> _Yapılacaklar_:
• 1. Vergi kayıtlarının düzeltilmesine ilişkin metne göre aşağıdakileri yanıtlayın:
(a) Gayri safi kâr oranı cari yıl kayıtlarına göre tespit edilemediğinde hangi oran esas alınır?
(b) Makine, teçhizat ve demirbaşlara ilişkin kayıt ve beyanlarda hangi bedeller dikkate alınır?
(c) Yasal kayıtlara intikal ettirilen tutarlar ayrıca hangi beyannamede beyan edilir?
• 2. Vergi kayıtlarının düzeltilmesine ilişkin metni, son cümlesinden sonra gelecek şekilde sürdürün.

> _Alıntı_:

%%

Maddenin ikinci fikrasıyla, gelir veya kurumlar vergisi mükelleflerinin kayıtlarının daha sağlıklı hale getirilebilmesi için kayıtlarında yer aldığı halde gerçekte mevcut olmayan emtia, makine, teçhizat ve demirbaşlarını fatura düzenlemek ve her türlü vergisel yükümlülüklerini yerine getirmek suretiyle kayıt ve beyanlarına intikal ettirebilmelerine imkân sağlanmaktadır. Diğer bir anlatımla, faturalı olarak alınıp kayıtlara geçen ancak belge düzenlenmeksizin satılan bu gibi kıymetlerin halen işletme kayıtlarında gözükmesi nedeniyle oluşan gerçek dışılık, fatura düzenlenerek kayıt ve beyanlara bu kıymetlere ait hasılat olarak intikal ettirilmesi sağlanmak suretiyle düzeltilmektedir. Faturalama işlemi, emtialar bakımından kayıtlarda yer alan maliyete, bu maliyete aynı neviden mallara ilişkin cari yıl kayıtlarına göre tespit edilen gayri safi kâr oranının uygulanması suretiyle bulunan tutarın eklenmesi suretiyle yapılacaktır. Gayri safi kâr oranının, cari yıl kayıtlarına göre tespit edilemediği hallerde, mükellefin bağlı olduğu meslek odasının belirleyeceği oran esas alınacaktır. Makine, teçhizat ve demirbaşlar bakımından ise mükelleflerin kendilerince veya bağlı oldukları meslek kuruluşunca tespit edilecek rayiç bedelleri dikkate alınmak suretiyle ilgili kıymetlere ilişkin kayıt ve beyanlar yapılacaktır. Bu fikra hükmünden yararlanmak isteyen mükelleflerin, bu Kanunda belirtilen süre içinde faturalama işlemini yapmaları ve bu faturalari yasal kayıtlarına intikal ettirmeleri gerekmektedir. Bu fikra hükmünün uygulanmasına ilişkin olarak geçmişe yönelik ceza ve faiz uygulanmayacaktır. Yasal kayıtlara intikal ettirilen tutarlar, cari yıl gelir vergisi veya kurumlar vergisi matrahının hesabında dikkate alınacaktır. Ayrıca, bu tutarlar ilgili dönem katma değer vergisi beyannamesinde beyan edilecektir.

%%

Bir dizi kayıt:
%%

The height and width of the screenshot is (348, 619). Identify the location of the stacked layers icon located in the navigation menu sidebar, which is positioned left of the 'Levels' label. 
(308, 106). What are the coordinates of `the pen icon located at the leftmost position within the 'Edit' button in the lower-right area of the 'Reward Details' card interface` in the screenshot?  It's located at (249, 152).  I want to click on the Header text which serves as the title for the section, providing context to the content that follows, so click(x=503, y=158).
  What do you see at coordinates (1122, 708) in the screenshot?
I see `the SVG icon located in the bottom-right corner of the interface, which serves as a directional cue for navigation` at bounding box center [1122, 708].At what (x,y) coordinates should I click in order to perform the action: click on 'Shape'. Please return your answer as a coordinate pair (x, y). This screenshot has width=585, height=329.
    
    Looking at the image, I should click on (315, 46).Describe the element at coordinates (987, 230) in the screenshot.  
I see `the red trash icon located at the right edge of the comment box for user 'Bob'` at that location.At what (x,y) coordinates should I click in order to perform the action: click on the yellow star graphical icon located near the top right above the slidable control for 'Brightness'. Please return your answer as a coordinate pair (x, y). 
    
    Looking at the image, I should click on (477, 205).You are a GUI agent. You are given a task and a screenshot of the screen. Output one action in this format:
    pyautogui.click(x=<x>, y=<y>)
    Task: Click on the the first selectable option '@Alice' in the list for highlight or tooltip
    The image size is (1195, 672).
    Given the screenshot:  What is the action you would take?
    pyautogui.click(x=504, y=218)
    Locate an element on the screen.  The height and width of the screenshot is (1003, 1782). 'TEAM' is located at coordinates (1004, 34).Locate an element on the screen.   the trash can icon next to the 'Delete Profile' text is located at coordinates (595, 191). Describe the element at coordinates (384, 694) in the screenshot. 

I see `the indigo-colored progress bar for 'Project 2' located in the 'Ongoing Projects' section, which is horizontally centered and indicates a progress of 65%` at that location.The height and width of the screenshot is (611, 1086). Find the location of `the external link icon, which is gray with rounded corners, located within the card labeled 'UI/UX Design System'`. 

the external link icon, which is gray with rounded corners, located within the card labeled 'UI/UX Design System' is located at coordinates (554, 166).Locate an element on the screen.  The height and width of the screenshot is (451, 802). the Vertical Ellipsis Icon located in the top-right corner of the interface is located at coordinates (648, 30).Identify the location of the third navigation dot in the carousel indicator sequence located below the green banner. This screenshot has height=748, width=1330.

%%

> _Görevlere göre yanıtlar_:
• 1.
(a) Mükellefin bağlı olduğu meslek odasının belirleyeceği oran.
(b) Mükelleflerin kendilerince veya bağlı oldukları meslek kuruluşunca tespit edilecek rayiç bedeller.
(c) İlgili dönem katma değer vergisi beyannamesinde.

• 2.
Maddenin üçüncü fıkrasıyla, bilanço esasına göre defter tutan kurumlar vergisi mükelleflerinin, 31/12/2020 tarihi itibarıyla bilançolarında görülmekle birlikte işletmelerinde bulunmayan kasa mevcutları ile ortaklarından alacaklı bulunduğu tutarlar ile ortaklara borçlu bulunduğu tutarlar arasındaki net alacak tutarlarını, 31/8/2021 tarihine kadar (bu tarih dâhil) vergi dairelerine beyan etmek suretiyle kayıtlarını düzeltebilmelerine imkân sağlanmaktadır. Bu kapsamda beyan edilen tutarlar üzerinden %5 oranında verginin hesaplanarak beyanname verme süresi içinde ödenmesi öngörülmektedir.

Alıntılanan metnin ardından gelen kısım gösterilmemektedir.